→ **Task details**: From the records below, copy each line in which the string "link" occurs.

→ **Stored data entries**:
╭──
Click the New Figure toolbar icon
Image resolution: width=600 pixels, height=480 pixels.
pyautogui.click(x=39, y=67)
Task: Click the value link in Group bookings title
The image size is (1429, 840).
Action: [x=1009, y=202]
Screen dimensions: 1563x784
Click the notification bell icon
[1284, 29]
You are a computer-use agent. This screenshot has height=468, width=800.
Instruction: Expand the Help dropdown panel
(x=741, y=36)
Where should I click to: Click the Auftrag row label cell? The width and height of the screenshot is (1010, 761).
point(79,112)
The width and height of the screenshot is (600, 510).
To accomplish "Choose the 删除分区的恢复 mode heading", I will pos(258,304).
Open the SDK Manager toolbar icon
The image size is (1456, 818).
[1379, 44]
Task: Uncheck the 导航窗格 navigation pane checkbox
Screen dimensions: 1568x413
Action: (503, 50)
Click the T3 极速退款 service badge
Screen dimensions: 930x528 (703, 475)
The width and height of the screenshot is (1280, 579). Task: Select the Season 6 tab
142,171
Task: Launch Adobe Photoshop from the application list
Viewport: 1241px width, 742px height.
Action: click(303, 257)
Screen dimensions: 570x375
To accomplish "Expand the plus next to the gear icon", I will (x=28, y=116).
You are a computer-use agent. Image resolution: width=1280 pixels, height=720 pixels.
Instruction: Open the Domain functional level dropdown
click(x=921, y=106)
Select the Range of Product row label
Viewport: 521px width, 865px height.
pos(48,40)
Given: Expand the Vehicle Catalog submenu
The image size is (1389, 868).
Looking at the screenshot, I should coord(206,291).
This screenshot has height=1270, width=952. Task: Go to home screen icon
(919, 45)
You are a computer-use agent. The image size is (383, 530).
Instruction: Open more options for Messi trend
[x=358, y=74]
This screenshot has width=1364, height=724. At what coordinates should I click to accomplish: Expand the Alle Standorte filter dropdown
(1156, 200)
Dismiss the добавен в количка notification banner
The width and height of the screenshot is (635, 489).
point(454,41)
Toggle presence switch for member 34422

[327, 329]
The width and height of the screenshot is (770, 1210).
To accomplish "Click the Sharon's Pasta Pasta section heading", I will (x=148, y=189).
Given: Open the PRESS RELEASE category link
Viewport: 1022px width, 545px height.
╰──
→ **Result of the exercise**:
Task: Click the value link in Group bookings title
Given: Open the PRESS RELEASE category link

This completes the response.